図1に示すように、ガラスクロスは、ガラス繊維を縦と横に織った構造を有するため、織り目部分ではガラス繊維が重なっている。したがって、ガラスクロスと樹脂との複合材料において、ガラス繊維の織り目部分は、ガラスの存在比率が高くなる。反対に、ガラス繊維の重なりが無い部分は、ガラスの存在比率が低くなる。このように、複合材料面内における樹脂とガラスとの存在比率は均一ではない。
一般的に樹脂とガラスとでは誘電率が異なるため、複合材料面内における樹脂とガラスとの存在比率が不均一であれば、複合材料面内における誘電率も不均一になる。
図2に示すように、差動配線が形成された多層伝送線路板では、ガラスの存在比率が高い部分と低い部分に配線が存在する場合が生ずるが、信号速度がそれぞれの場所で異なるため、受信側で信号の到達時間にずれ(スキュー)が生じ、信号品質を低下させる。
スキュー対策として、配線パターンをガラスの織り方向に対して斜めに配置する等の設計技術による対策が行われているが、この方法によると、配線パターンの面付けが非効率なものとなり、材料ロスを招くことから、別の解決手段が求められている。
特許文献1には、ガラスクロスの織り目でない部分に誘電率の高いフィラーを集中的に添加して、複合材料面内における誘電率を均質化する手法が開示されている。
特開2009−259879号公報
しかしながら、特許文献1の手法によると、材料の製造プロセスが複雑になるため、材料コストの上昇に加え、材料品質のコントロールが困難となる場合があった。
そこで、本発明は、複雑なプロセスを用いることなく、差動伝送においてスキューを低減することが可能な多層伝送線路板を提供することを課題とする。
本発明者らは上記の課題を解決すべく検討を進めた結果、下記本発明により当該課題を解決できることを見出した。
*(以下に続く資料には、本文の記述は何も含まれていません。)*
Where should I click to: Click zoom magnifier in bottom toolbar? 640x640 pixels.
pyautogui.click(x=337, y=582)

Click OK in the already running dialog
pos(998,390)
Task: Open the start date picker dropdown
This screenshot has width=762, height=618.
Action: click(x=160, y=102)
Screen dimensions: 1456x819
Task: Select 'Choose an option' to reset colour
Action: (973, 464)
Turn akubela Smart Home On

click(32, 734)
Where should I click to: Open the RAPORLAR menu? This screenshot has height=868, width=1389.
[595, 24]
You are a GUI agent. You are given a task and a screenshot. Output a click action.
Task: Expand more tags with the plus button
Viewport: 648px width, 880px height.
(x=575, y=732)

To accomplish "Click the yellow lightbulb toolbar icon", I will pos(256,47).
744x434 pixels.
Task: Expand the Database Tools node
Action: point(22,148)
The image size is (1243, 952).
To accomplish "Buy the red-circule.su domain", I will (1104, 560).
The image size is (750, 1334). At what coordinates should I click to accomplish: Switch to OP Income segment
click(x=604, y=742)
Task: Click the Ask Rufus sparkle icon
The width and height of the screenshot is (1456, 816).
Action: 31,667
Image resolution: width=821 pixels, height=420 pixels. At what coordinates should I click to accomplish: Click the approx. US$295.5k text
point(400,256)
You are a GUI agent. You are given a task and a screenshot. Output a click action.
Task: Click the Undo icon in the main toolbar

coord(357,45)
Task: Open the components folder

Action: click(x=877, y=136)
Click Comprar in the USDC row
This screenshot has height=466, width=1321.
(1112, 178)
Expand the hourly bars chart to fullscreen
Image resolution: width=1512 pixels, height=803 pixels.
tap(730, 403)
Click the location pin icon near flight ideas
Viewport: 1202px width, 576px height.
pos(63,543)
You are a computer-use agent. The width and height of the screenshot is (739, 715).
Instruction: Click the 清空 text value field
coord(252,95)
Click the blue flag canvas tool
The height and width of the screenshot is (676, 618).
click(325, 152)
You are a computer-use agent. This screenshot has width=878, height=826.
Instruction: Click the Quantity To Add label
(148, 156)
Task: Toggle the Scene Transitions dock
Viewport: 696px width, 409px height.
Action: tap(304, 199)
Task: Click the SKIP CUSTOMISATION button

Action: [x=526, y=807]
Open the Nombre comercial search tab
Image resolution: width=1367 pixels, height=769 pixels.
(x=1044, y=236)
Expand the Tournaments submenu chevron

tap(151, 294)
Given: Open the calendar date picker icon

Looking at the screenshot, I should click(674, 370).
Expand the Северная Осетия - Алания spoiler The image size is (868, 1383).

すなわち、本発明は、次の[1]〜[4]を提供する。
[1]一対のグランド層と、
前記一対のグランド層のうち一方のグランド層と他方のグランド層との間に配置された差動配線と、
前記差動配線と前記一方のグランド層との間に配置された絶縁層Iと、
前記差動配線と前記他方のグランド層との間に配置された絶縁層IIとを有し、
前記絶縁層I及び絶縁層IIのうち少なくとも一方はガラスクロスと樹脂組成物とを含有する層であり、
前記ガラスクロスと樹脂組成物とを含有する層のうち少なくとも一層における前記ガラスクロスと前記樹脂組成物との誘電率の差が1.0以下である、多層伝送線路板。
[2]前記絶縁層I又は絶縁層IIの一方がガラスクロスと樹脂組成物とを含有する層であり、
前記絶縁層I又は絶縁層IIの他方がガラスクロスを含有せず、樹脂を含有する層であり、
前記ガラスクロスと樹脂組成物とを含有する層における前記ガラスクロスと前記樹脂組成物との誘電率の差が1.0以下である、上記[1]に記載の多層伝送線路板。
[3]前記ガラスクロスの誘電率が5.0以下である、上記[1]又は[2]に記載の多層伝送線路板。
[4]ガラスクロスと樹脂組成物とを含有するプリプレグであり、前記ガラスクロスと樹脂組成物との誘電率の差が1.0以下である、上記[1]〜[3]のいずれかに記載の多層伝送線路板を形成するために用いられるプリプレグ。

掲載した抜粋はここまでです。